Quello di Agresti è un film che si può senz'altro definire "a misura di bambino": lo sguardo con il quale seguiamo la vicenda è quello sognante, a volte confuso ma energico e inguaribilmente fiducioso del piccolo protagonista. Il mondo degli adulti appare lontano, poco comprensibile e pieno di piccole meschinità, contrapposto alla realtà "pulita", ricca di speranza, di piccoli e grandi sogni di Valentin. Il tocco del regista è leggero, il tono, per gran parte del film, è da commedia, la regia si "nasconde" volutamente dietro le quinte di una narrazione che coinvolge in virtù della semplicità e dell'universalità dei temi trattati. La sceneggiatura si caratterizza principalmente per la sua freschezza, e delinea personaggi assolutamente credibili a cui lo spettatore non può fare a meno di affezionarsi. Colpisce l'empatia dimostrata da Valentin verso caratteri ugualmente toccati, feriti dalla solitudine: sua nonna, preda di ricordi che la tormentano, e che a sua volta si appoggia disperatamente al bambino; il pianista Rufo, solitario e malinconico, perso tra notti che sanno di alcool e sigarette, che stabilisce una sorta di affinità elettiva con il piccolo protagonista; Leticia, da subito colpita dall'intelligenza e dalla forza di Valentin, che finisce per affezionarsi al bambino anche al di là della sua relazione con il padre. Un'intrecciarsi di vicende dal quale Valentin esce meglio di tutti, proprio in virtù della sua capacità di reagire alle avversità, di mantenere i sogni anche quando la vita sembra fare di tutto per strapparglieli. E il film, in generale, sembra essere proprio un invito a recuperare lo sguardo semplice e lineare dell'infanzia, unito a quella capacità propria dei bambini di reagire con energia e fiducia anche alle situazioni più difficili.
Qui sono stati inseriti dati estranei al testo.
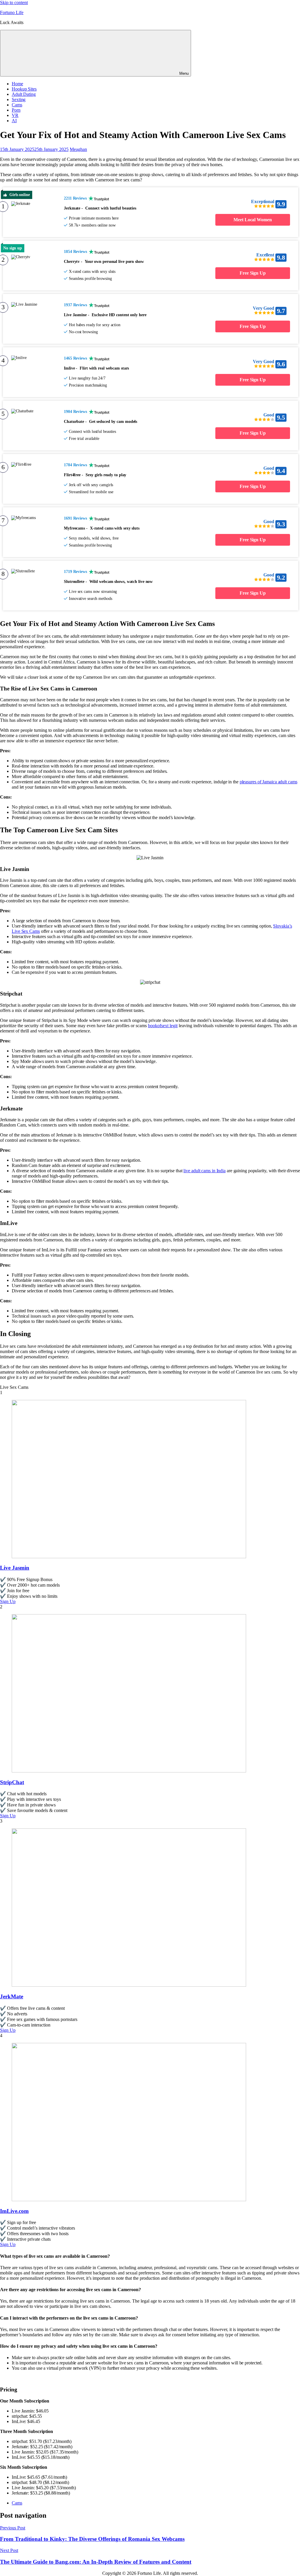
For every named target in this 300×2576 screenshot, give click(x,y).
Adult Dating (24, 94)
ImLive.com (14, 2211)
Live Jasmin (14, 1568)
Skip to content (14, 2)
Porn (16, 110)
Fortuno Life (11, 12)
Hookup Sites (24, 88)
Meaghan (78, 149)
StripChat (12, 1782)
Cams (17, 104)
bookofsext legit (163, 1025)
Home (17, 83)
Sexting (18, 99)
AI (14, 120)
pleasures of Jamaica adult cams (268, 781)
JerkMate (11, 1996)
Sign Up (8, 1601)
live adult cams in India (204, 1170)
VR (15, 115)
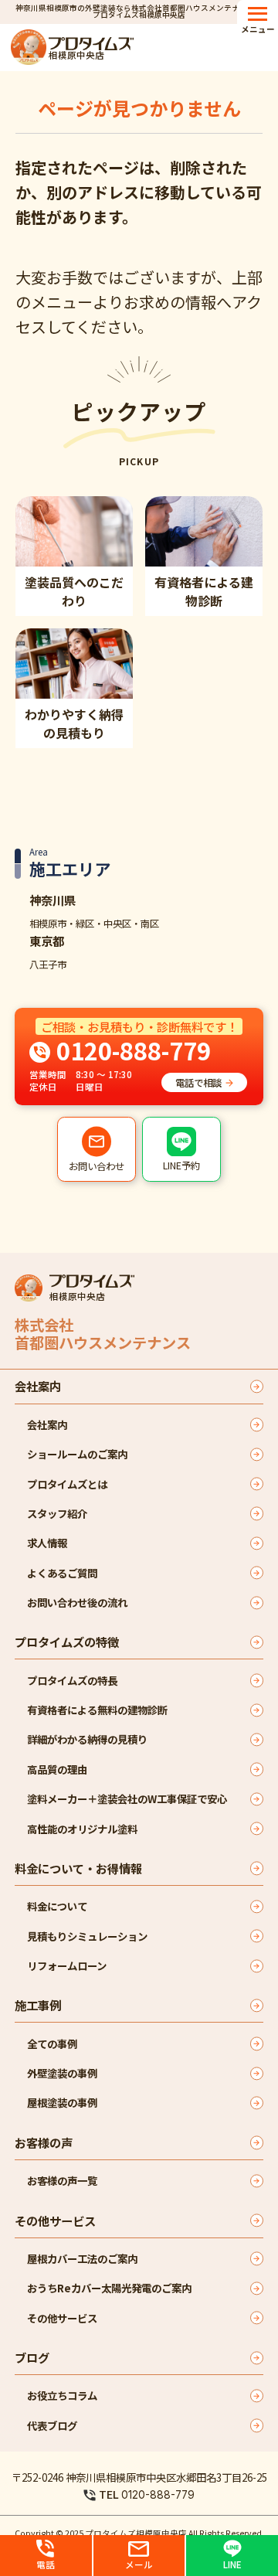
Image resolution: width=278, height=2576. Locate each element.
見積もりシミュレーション (87, 1936)
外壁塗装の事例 (62, 2073)
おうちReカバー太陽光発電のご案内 (109, 2287)
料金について (57, 1906)
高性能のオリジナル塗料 (82, 1828)
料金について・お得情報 (78, 1868)
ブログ (32, 2357)
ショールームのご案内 (77, 1454)
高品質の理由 (57, 1769)
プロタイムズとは (67, 1484)
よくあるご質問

E' da sottolineare anche che, pur in un film sostanzialmente incentrato sulla sfera privata di un gruppo di persone, non mancano riferimenti all'attualità del periodo, che comunque aiutano a comprendere lo "sfondo" in cui la vicenda si svolge: è da ricordare a questo proposito la sequenza (ispirata ad un episodio reale, ha svelato il regista) della messa in cui il prete cita la figura di Ernesto "Che" Guevara, e la costante presenza di un antisemitismo strisciante, inculcato al giovane protagonista da suo padre, e da cui egli solo alla fine riuscirà a liberarsi.
Gli attori riescono a tratteggiare i personaggi loro affidati in modo eccellente: al giovane Rodrigo Noya, espressivo e pressoché perfetto nel ruolo di Valentin, si affiancano una Carmen Maura credibile e malinconica, a cui la differenza di età con il suo personaggio non ha nuociuto minimamente, e lo stesso regista, efficace e sgradevole come richiesto dal copione, nel ruolo del padre di Valentin (che è poi in realtà il ruolo di suo padre, confesserà Agresti: una parte che a suo dire non è stato piacevole interpretare).
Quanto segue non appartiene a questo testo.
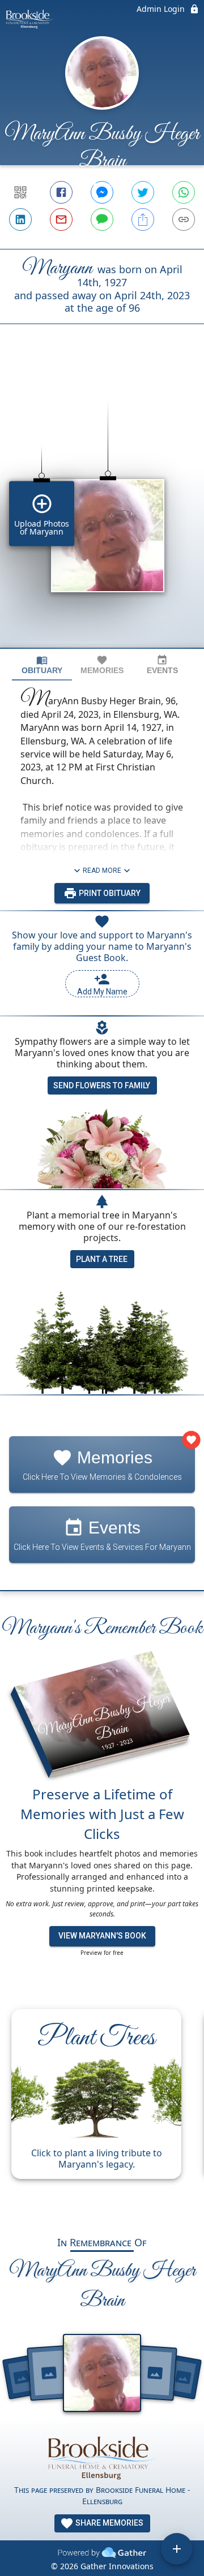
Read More (102, 871)
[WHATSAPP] (183, 192)
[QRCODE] (20, 192)
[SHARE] (142, 219)
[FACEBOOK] (61, 192)
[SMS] (102, 219)
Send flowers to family (101, 1085)
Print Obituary (109, 893)
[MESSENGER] (102, 192)
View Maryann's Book (102, 1935)
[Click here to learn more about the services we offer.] (101, 2456)
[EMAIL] (61, 219)
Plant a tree (102, 1259)
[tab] (42, 665)
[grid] (102, 505)
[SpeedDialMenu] (177, 2549)
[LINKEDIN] (20, 219)
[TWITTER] (142, 192)
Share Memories (108, 2522)
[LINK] (183, 219)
"Meglio tardi che mai", viene da pensare guardando la data di produzione di questo film (2002), e considerando che si tratta di una pellicola di assoluto valore, un piccolo gioiello che non ha nulla da invidiare alle uscite più blasonate, soprattutto provenienti da oltreoceano, in una stagione che comunque, finora, si è caratterizzata per un livello qualitativo decisamente alto. Cinema che riscopre la sua funzione di narrazione di storie, e che fa della semplicità, unita all'onestà, il mezzo per veicolare emozioni autentiche, che non hanno bisogno di enfasi o artifici per giungere dritte al cuore di chi guarda.